Abstract

Virtual reality (VR) interaction techniques like haptic retargeting offset the user's rendered virtual hand from the real hand location to redirect the user's physical hand movement. This paper explores the order of magnitude of hand redirection that can be applied without the user noticing it. By deriving lower-bound estimates of detection thresholds, we quantify the range of unnoticeable redirection for the three basic redirection dimensions, horizontal, vertical and gain-based hand warping. In a two-alternative forced choice (2AFC) experiment, we individually explore these three hand warping dimensions each in three different scenarios: a very conservative scenario without any distraction and two conservative but more realistic scenarios that distract users from the redirection. Additionally, we combine the results of all scenarios to derive robust recommendations for each redirection technique. Our results indicate that within a certain range, desktop-scale VR hand redirection can go unnoticed by the user, but that this range is narrow. The findings show that the virtual hand can be unnoticeably displaced horizontally or vertically by up to 4.5° in either direction, respectively.
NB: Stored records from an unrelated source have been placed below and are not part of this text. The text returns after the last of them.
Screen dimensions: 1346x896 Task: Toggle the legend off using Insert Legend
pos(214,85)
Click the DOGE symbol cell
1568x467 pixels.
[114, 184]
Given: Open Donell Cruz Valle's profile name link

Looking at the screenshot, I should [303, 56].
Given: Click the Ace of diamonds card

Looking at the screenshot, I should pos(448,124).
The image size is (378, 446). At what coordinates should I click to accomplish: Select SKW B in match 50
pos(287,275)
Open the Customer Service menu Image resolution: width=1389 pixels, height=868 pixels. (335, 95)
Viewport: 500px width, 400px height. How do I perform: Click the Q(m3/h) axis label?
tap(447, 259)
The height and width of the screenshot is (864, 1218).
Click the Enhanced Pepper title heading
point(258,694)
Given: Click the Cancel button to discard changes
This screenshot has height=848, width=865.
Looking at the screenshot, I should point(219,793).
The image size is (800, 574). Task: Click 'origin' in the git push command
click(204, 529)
This allows for a range of ca. 9°, in which users cannot reliably detect applied redirection. For our gain-based hand redirection technique, we found that gain factors between g = 0.88 and g = 1.07 can go unnoticed, which corresponds to a user grasping up to 13.75% further or up to 6.18% less far than in virtual space. Our findings are of value for the development of VR applications that aim to redirect users in an undetectable manner, such as for haptic retargeting.